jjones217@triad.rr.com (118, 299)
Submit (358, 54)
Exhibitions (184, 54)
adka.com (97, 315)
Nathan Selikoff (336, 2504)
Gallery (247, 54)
_____
Would you restate each of the entries word for word?

Completed exercise:
jjones217@triad.rr.com (118, 299)
Submit (358, 54)
Exhibitions (184, 54)
adka.com (97, 315)
Nathan Selikoff (336, 2504)
Gallery (247, 54)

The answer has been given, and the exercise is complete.